Those who have lost someone very close to them often describe the ongoing grief in terms of treading water, and then a wave approaches and smacks them in their face or even threatens to pull them under.
I once wrote about the giant wave that threatened to take me under, but how God used my prayer warrior friends as well as my Role Model to keep me afloat. That post is here.
https://icantimagine.substack.com/p/sinking-but-saved
Today immediately upon waking I felt much different than yesterday. Yesterday I was treading water, but I woke up with a wave approaching. I've been asking myself all day if maybe I had her in a dream last night that I don't remember. Why WAKE UP like this?

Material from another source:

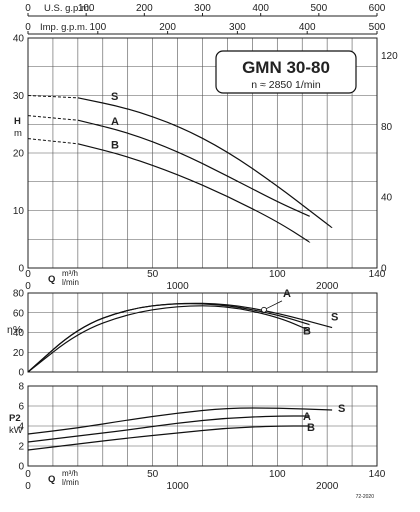 The height and width of the screenshot is (512, 420). Describe the element at coordinates (18, 122) in the screenshot. I see `y-axis-label-h: H` at that location.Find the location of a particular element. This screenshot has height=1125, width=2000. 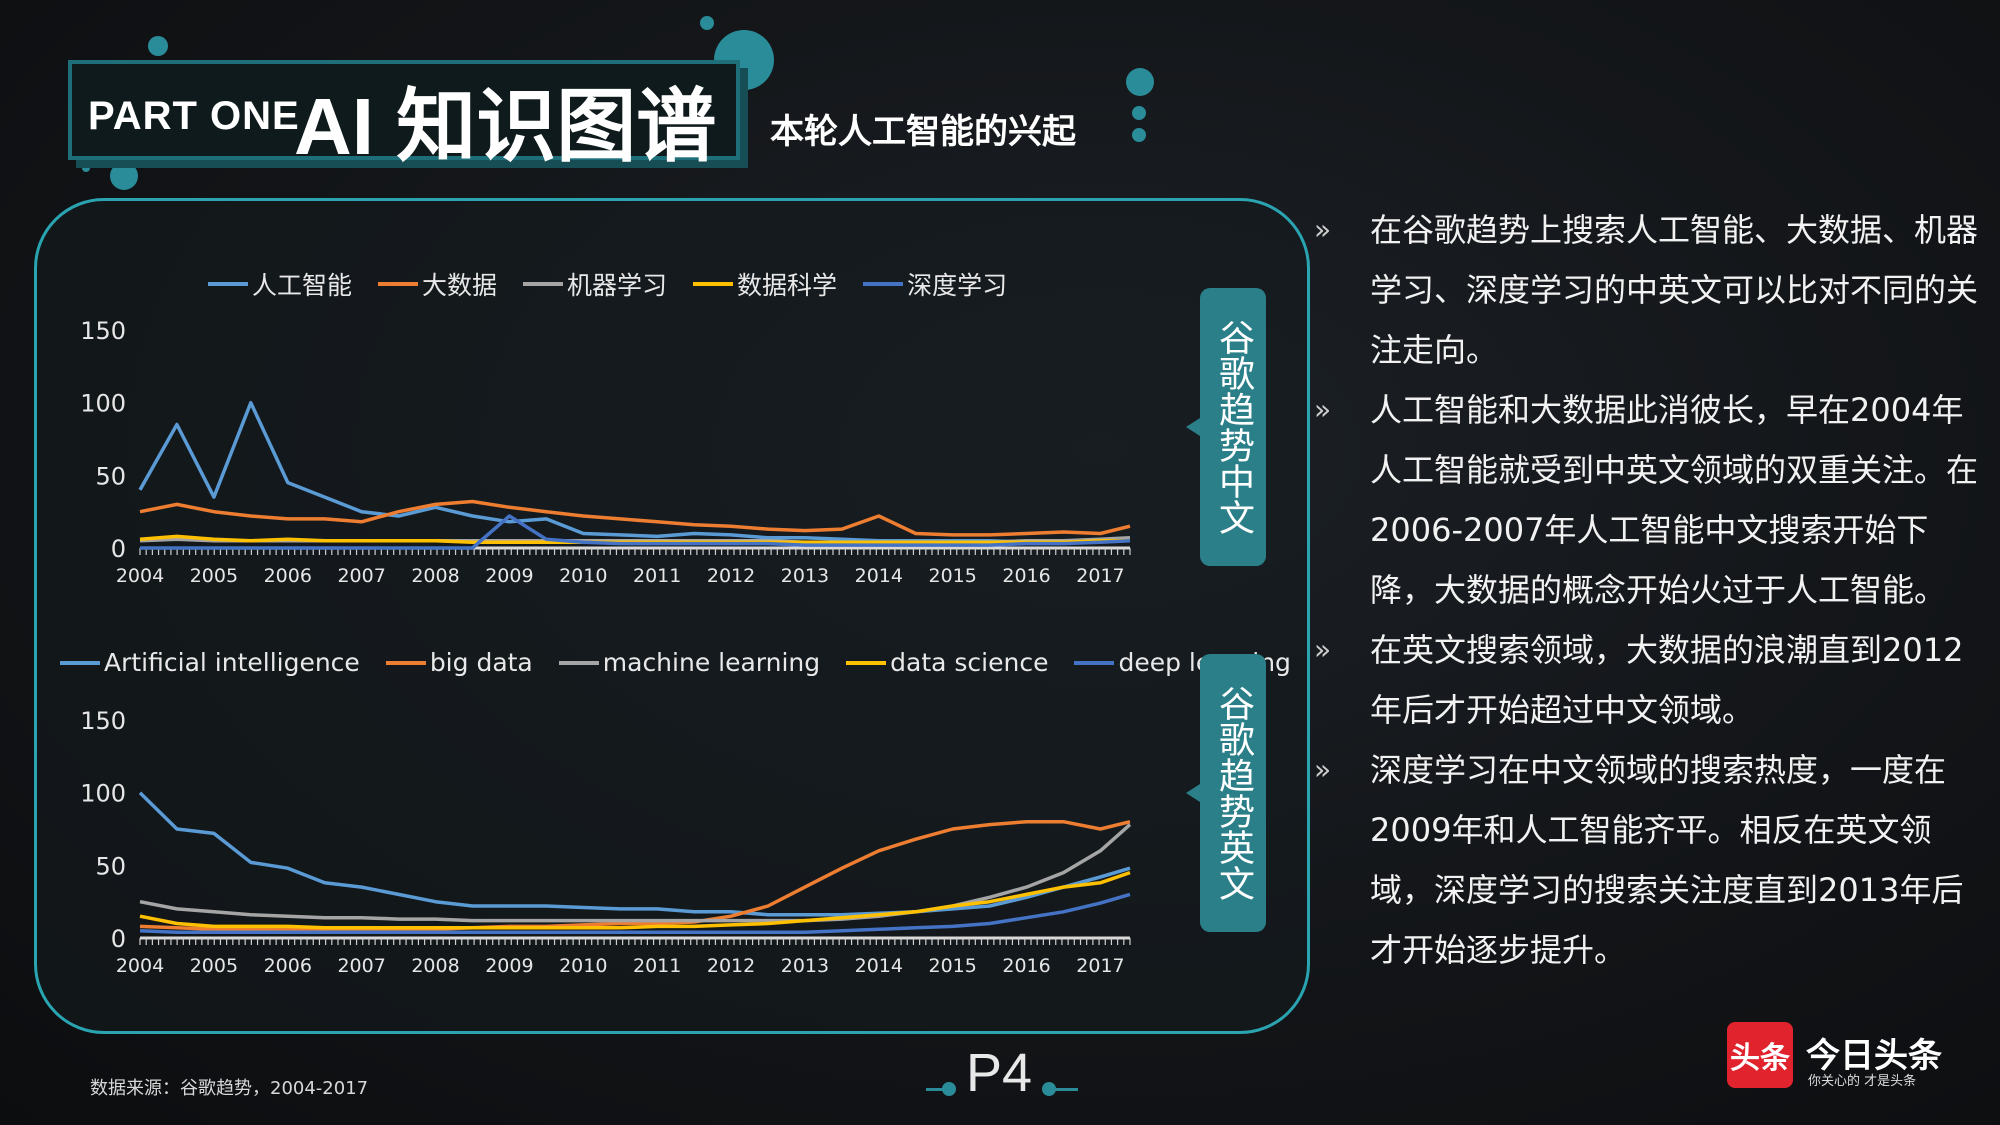

page-number: P4 is located at coordinates (1000, 1073).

It's been with me. I've thought a lot about her today and can't believe I don't get to see her here again. Only when I move on myself. One day at a time until that happens.
I still don't want to go to the grief support group tonight. I don't want to grieve. I want to laugh and have fun, which I'll do with my friends playing our card game at our microbrewery hangout.
I'm writing this now and will schedule it to go up around the usual time. Have you felt these waves in your grief? What do you do to ride them?
This is Open Thread so feel free to post about any topic. Writing works as therapy for many people.
“When a woman gives birth, she has a hard time, there’s no getting around it. But when the baby is born, there is joy in the birth. This new life in the world wipes out memory of the pain. The sadness you have right now is similar to that pain, but the coming joy is also similar. When I see you again, you’ll be full of joy, and it will be a joy no one can rob from you. You’ll no longer be so full of questions.